## Assigned task
Transcribe exactly the lines below that begin at the line with "Given: Choose CONFIGURATION ON DEVICE entry" and stop after the line with "Instruction: Click info", leaving out every picture.

## Source information
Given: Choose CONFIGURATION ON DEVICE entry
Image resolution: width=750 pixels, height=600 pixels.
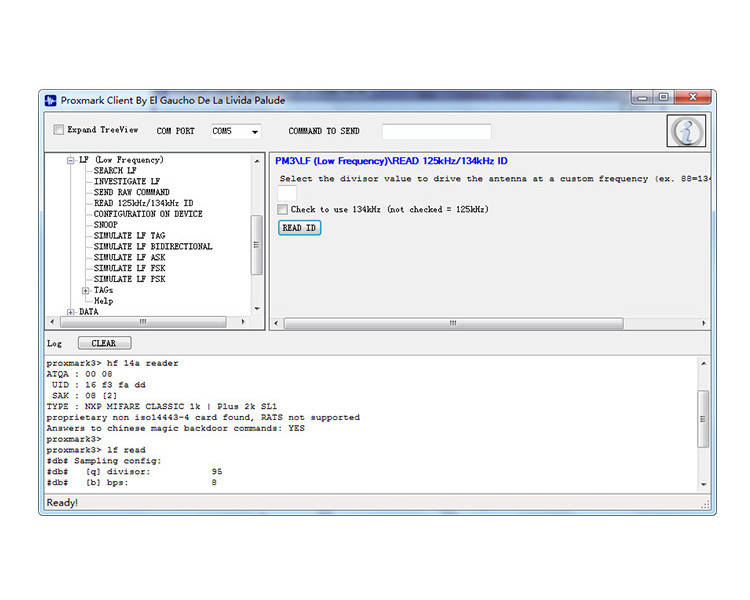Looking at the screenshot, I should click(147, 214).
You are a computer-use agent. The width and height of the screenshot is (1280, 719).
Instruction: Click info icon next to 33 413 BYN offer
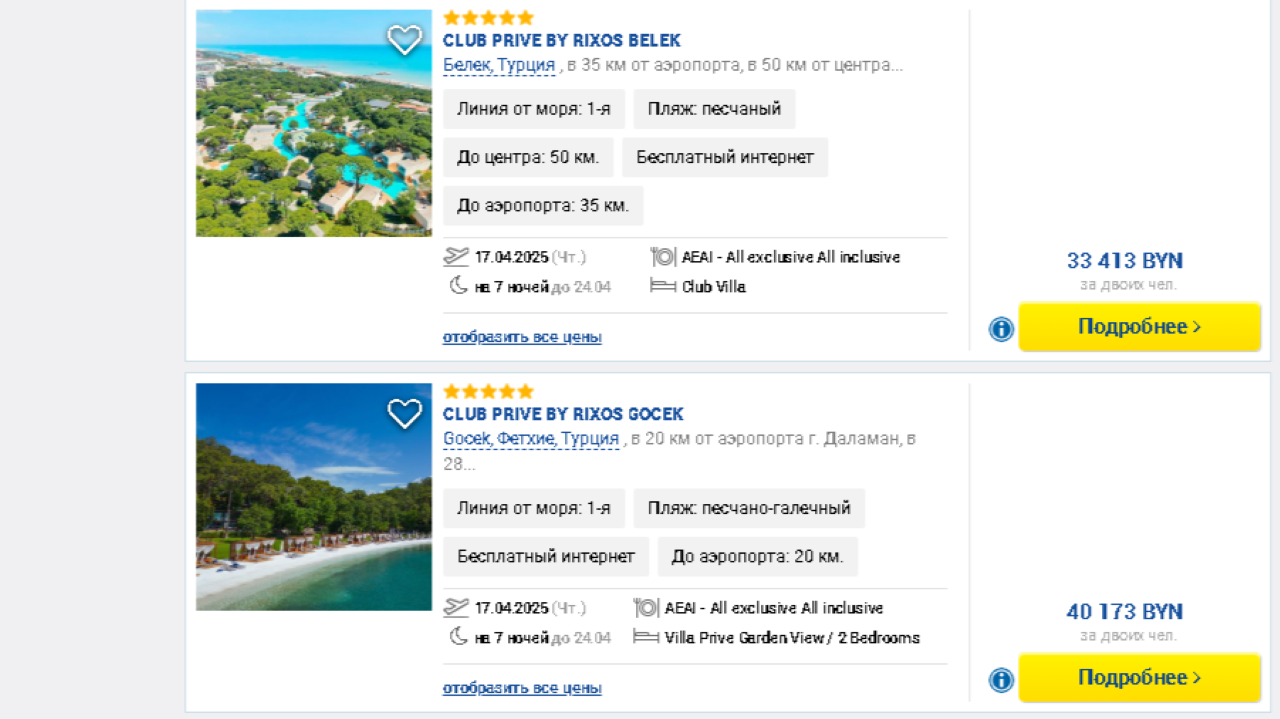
---
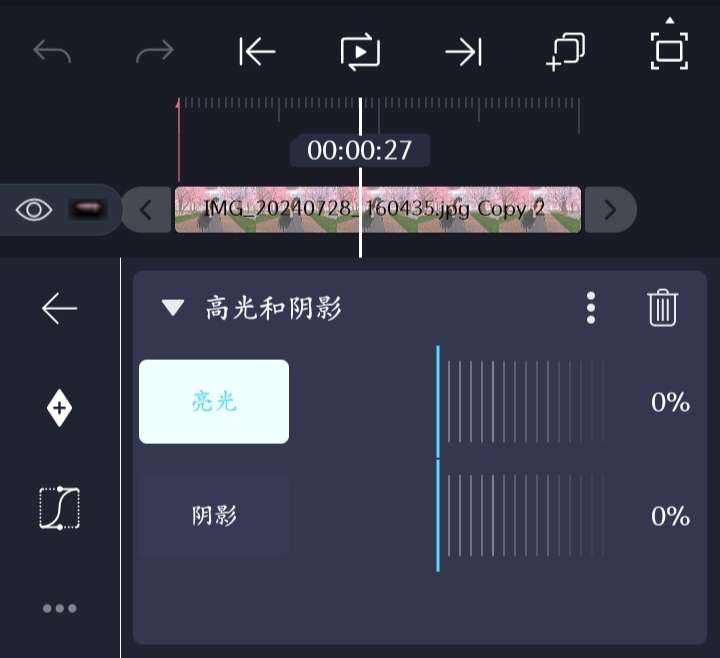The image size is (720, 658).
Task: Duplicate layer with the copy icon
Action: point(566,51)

## Reply to the task
Given: Choose CONFIGURATION ON DEVICE entry
Image resolution: width=750 pixels, height=600 pixels.
Looking at the screenshot, I should click(147, 214).
You are a computer-use agent. The width and height of the screenshot is (1280, 719).
Instruction: Click info icon next to 33 413 BYN offer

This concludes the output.